> **DOCUMENT EXTRACT**
== == ==
March to democracy

Have you ever watched those movies like Braveheart?  Where there’s that one inspirational moment that sends a shiver up your spine?  Where you know that history is about to be made?  That you’re about to partake in an important event?  That you’re actions will mean something?

I got into work early in the morning yesterday, knowing I had a tonne of files waiting for me at my desk.  My window looks out and down onto Queen Street, the main street in Aukilani / Auckland.  The dark sky was being pushed backed by orange and yellows from the rising sun, as I logged onto the work computer.

I must’ve been working so hard that I hadn’t seen the hours fly by so fast.  Because the next time I looked out my window I saw police cars blocking up Queen Street and a couple of helicopters whizzing around amongst the sky scrappers.  And through the 3 inch thick glass of the window I could faintly make out a thumping sound with constant screeching and wailing in the background.

It was the day of the Super City Hikoi.
== == ==
> **DATA SEGMENT**
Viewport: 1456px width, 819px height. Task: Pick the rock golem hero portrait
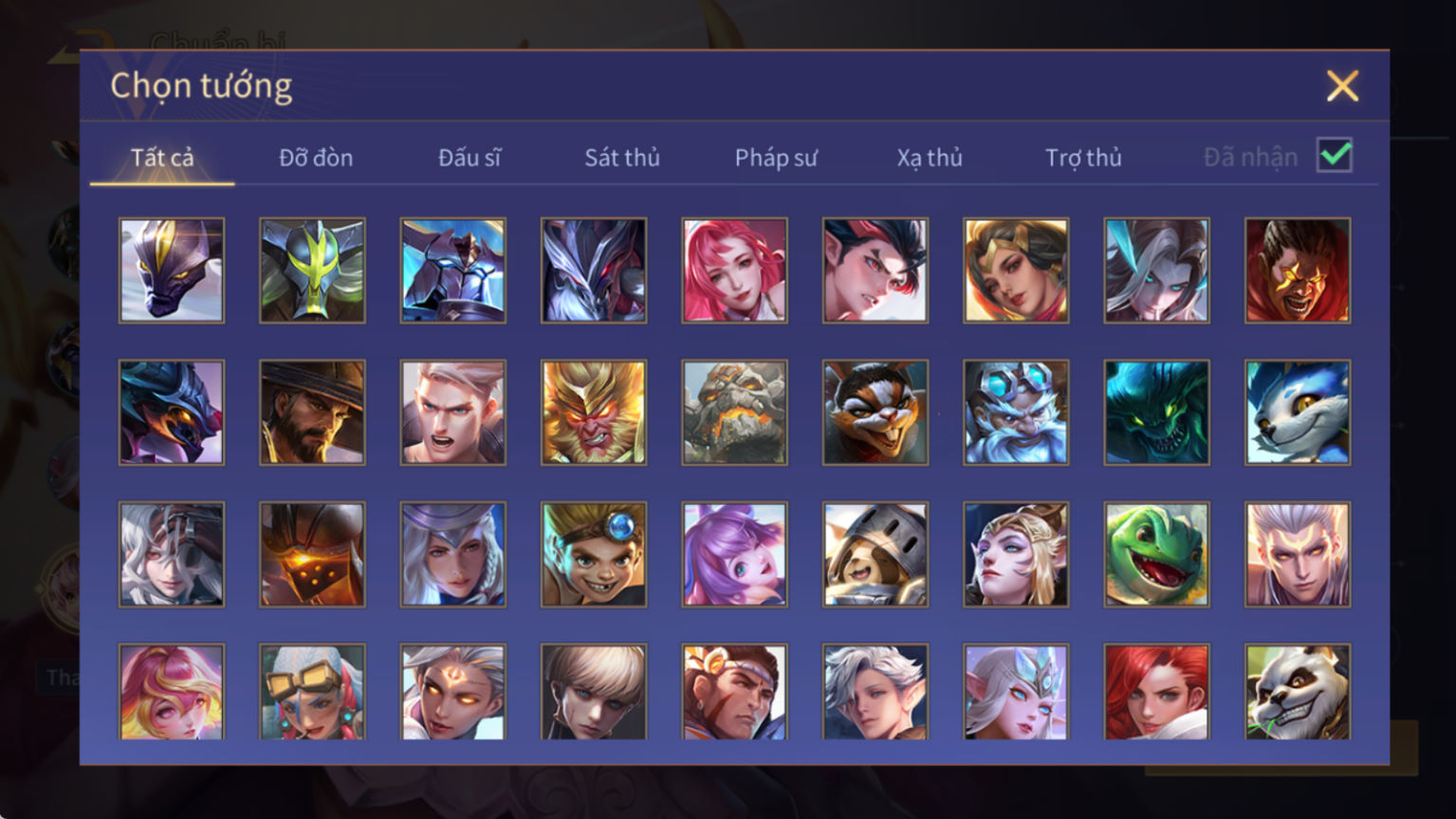pyautogui.click(x=734, y=413)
== == ==
> **THINGS TO DO**
1. In the March to democracy post, what street does the writer's window look down onto?
2. Rewrite the March to democracy post from "I got into work" up to and including "the work computer.", changing "work computer" to "office laptop".
3. Translate this sentence from the March to democracy post into Spanish: "My window looks out and down onto Queen Street, the main street in Aukilani / Auckland."

> **SOLUTIONS TO THE TASKS**
1. Queen Street, the main street in Aukilani / Auckland.

2.
I got into work early in the morning yesterday, knowing I had a tonne of files waiting for me at my desk.  My window looks out and down onto Queen Street, the main street in Aukilani / Auckland.  The dark sky was being pushed backed by orange and yellows from the rising sun, as I logged onto the office laptop.

3. Mi ventana da hacia afuera y hacia abajo, a Queen Street, la calle principal de Aukilani / Auckland.